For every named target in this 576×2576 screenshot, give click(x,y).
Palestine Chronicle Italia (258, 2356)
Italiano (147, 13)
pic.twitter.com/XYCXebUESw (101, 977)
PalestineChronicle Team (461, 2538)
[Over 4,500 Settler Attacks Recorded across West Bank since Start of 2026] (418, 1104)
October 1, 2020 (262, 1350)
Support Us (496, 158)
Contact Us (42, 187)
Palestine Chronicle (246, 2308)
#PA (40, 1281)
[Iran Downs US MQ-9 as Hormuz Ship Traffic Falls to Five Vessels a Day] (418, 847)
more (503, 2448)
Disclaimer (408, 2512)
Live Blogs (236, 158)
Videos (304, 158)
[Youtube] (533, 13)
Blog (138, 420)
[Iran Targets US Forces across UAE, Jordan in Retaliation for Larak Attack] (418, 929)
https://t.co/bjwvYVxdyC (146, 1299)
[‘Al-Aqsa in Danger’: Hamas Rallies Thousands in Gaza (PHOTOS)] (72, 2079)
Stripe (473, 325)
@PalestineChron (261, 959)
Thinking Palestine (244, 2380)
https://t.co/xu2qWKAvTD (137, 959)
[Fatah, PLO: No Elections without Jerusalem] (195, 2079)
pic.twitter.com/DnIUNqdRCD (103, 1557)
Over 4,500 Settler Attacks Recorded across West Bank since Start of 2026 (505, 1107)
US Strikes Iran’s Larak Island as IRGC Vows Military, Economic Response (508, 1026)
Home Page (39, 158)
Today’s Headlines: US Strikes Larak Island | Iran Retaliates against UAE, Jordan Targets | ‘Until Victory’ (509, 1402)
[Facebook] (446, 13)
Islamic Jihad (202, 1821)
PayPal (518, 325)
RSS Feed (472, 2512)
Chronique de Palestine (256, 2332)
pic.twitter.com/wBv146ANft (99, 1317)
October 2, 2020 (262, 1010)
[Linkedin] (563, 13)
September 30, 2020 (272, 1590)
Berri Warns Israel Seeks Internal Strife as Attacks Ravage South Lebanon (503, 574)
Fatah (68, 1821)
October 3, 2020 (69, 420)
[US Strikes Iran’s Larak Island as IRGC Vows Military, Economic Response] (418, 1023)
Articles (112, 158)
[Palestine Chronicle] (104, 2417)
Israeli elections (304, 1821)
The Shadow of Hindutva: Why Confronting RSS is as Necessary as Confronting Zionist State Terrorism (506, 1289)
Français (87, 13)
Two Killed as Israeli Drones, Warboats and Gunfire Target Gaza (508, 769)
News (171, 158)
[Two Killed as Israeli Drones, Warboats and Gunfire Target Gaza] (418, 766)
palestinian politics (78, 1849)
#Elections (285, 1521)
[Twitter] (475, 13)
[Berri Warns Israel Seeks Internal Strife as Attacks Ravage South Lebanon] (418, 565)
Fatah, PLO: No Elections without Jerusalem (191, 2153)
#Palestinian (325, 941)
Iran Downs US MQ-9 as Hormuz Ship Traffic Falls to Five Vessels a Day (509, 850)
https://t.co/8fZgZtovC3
........
• [Action item] Write out the records in full, word for word.

• [Response for this exercise]
For every named target in this 576×2576 screenshot, give click(x,y).
Palestine Chronicle Italia (258, 2356)
Italiano (147, 13)
pic.twitter.com/XYCXebUESw (101, 977)
PalestineChronicle Team (461, 2538)
[Over 4,500 Settler Attacks Recorded across West Bank since Start of 2026] (418, 1104)
October 1, 2020 (262, 1350)
Support Us (496, 158)
Contact Us (42, 187)
Palestine Chronicle (246, 2308)
#PA (40, 1281)
[Iran Downs US MQ-9 as Hormuz Ship Traffic Falls to Five Vessels a Day] (418, 847)
more (503, 2448)
Disclaimer (408, 2512)
Live Blogs (236, 158)
Videos (304, 158)
[Youtube] (533, 13)
Blog (138, 420)
[Iran Targets US Forces across UAE, Jordan in Retaliation for Larak Attack] (418, 929)
https://t.co/bjwvYVxdyC (146, 1299)
[‘Al-Aqsa in Danger’: Hamas Rallies Thousands in Gaza (PHOTOS)] (72, 2079)
Stripe (473, 325)
@PalestineChron (261, 959)
Thinking Palestine (244, 2380)
https://t.co/xu2qWKAvTD (137, 959)
[Fatah, PLO: No Elections without Jerusalem] (195, 2079)
pic.twitter.com/DnIUNqdRCD (103, 1557)
Over 4,500 Settler Attacks Recorded across West Bank since Start of 2026 (505, 1107)
US Strikes Iran’s Larak Island as IRGC Vows Military, Economic Response (508, 1026)
Home Page (39, 158)
Today’s Headlines: US Strikes Larak Island | Iran Retaliates against UAE, Jordan Targets | ‘Until Victory’ (509, 1402)
[Facebook] (446, 13)
Islamic Jihad (202, 1821)
PayPal (518, 325)
RSS Feed (472, 2512)
Chronique de Palestine (256, 2332)
pic.twitter.com/wBv146ANft (99, 1317)
October 2, 2020 (262, 1010)
[Linkedin] (563, 13)
September 30, 2020 (272, 1590)
Berri Warns Israel Seeks Internal Strife as Attacks Ravage South Lebanon (503, 574)
Fatah (68, 1821)
October 3, 2020 (69, 420)
[US Strikes Iran’s Larak Island as IRGC Vows Military, Economic Response] (418, 1023)
Articles (112, 158)
[Palestine Chronicle] (104, 2417)
Israeli elections (304, 1821)
The Shadow of Hindutva: Why Confronting RSS is as Necessary as Confronting Zionist State Terrorism (506, 1289)
Français (87, 13)
Two Killed as Israeli Drones, Warboats and Gunfire Target Gaza (508, 769)
News (171, 158)
[Two Killed as Israeli Drones, Warboats and Gunfire Target Gaza] (418, 766)
palestinian politics (78, 1849)
#Elections (285, 1521)
[Twitter] (475, 13)
[Berri Warns Israel Seeks Internal Strife as Attacks Ravage South Lebanon] (418, 565)
Fatah, PLO: No Elections without Jerusalem (191, 2153)
#Palestinian (325, 941)
Iran Downs US MQ-9 as Hormuz Ship Traffic Falls to Five Vessels a Day (509, 850)
https://t.co/8fZgZtovC3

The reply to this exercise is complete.